The initial impact of the B777-236ER, which crashed short of the runway at London’s Heathrow airport in January 2008, resulted in only partial separation of the landing gear beneath each wing causing passenger injury and damage to the aircraft.
‘Typically, aircraft of this size have their landing gear and engines attached via mechanical fuse-pin systems, which release under predetermined impact loads in order to protect adjacent wing fuel tanks from impact damage,’ explained Andrew Walton, senior project engineer at the Cranfield Impact Centre (CIC).
However, Walton said that previous modelling of landing-gear failure had been based on impact on hard runway surfaces.
The B777-236ER’s landing gear was manufactured to comply with this and therefore could not deal effectively with a ‘gear down’ grass landing.
‘This issue is of wider significance because the majority of potentially survivable aircraft impacts are within the airport environment on takeoff or landing and it is almost inevitable that some interaction with soft soil will take place,’ he said.
Prior to releasing the report, Walton and the team at the CIC were commissioned by the AAIB to employ finite element analysis (FEA) on the aircraft in order to reconstruct the dynamics of impact.
Due to the relatively large amount of soil deformation, the group initially considered using a meshless approach called Smoothed Particle Hydrodynamics (SPH) to model the ground surface.

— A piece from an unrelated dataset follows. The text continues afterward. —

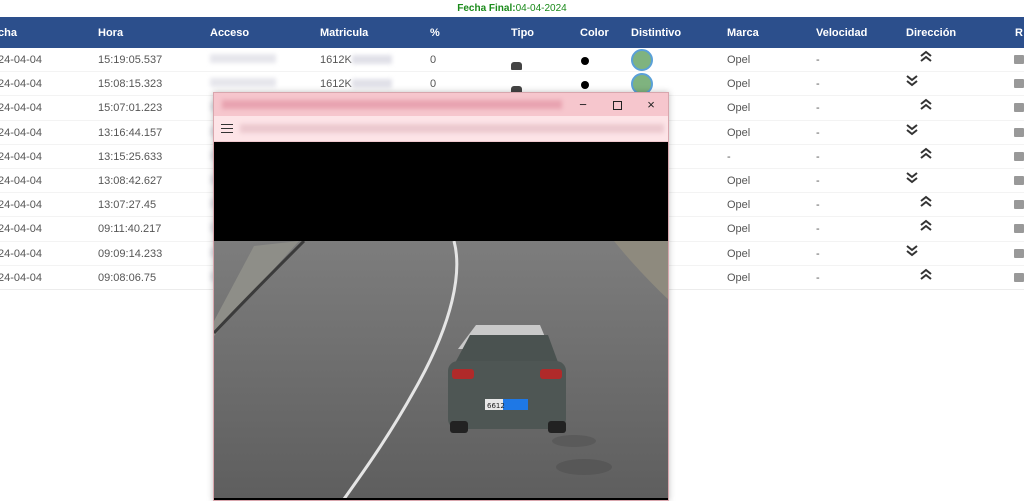 Image resolution: width=1024 pixels, height=501 pixels. Describe the element at coordinates (512, 60) in the screenshot. I see `table-row: 24-04-04 15:19:05.537 1612K 0 Opel -` at that location.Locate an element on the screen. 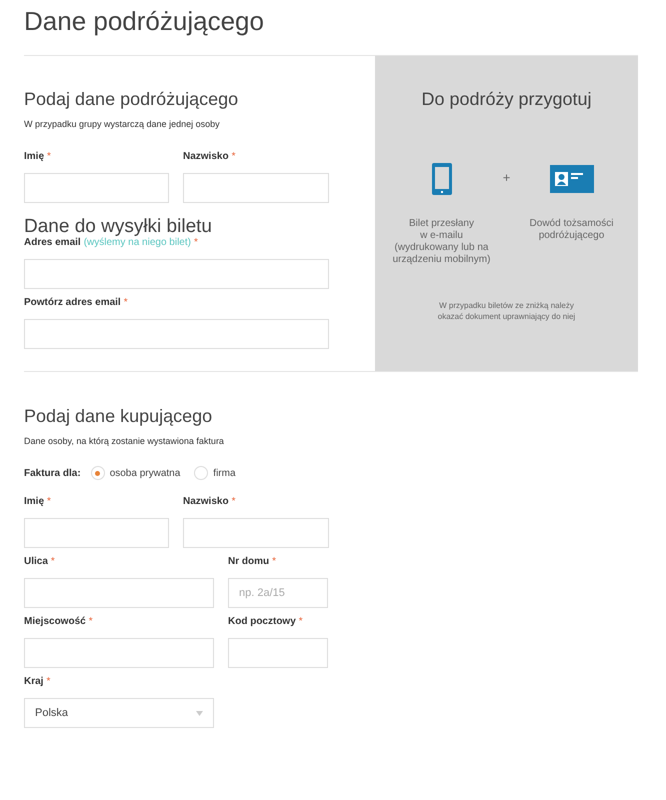  requirement-caption: Bilet przesłany w e-mailu (wydrukowany lub na urządzeniu mobilnym) is located at coordinates (441, 242).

However, after modelling they found that a conventional FE mesh could represent the soil deformation more effectively.
This FE mesh was generated by a software package known as LS-DYNA, with soil tests and measurement data from the crash site contributing to the simulation.
Walton said: ‘In the case of this crash model, impact simulation with the soft soil indicated a different and less favourable behaviour in the fuse pins when compared to an identical simulation with a hard runway.’
While the soft-ground simulation did not match the exact fuse-pin behaviour seen during the crash, the CIC believes the simulation results combined with actual data could be significant in modifying future landing-gear design.
The AAIB report is due to be reviewed by the regulatory authorities, who will decide whether to conduct further research and simulations of aircraft impact on soft soil.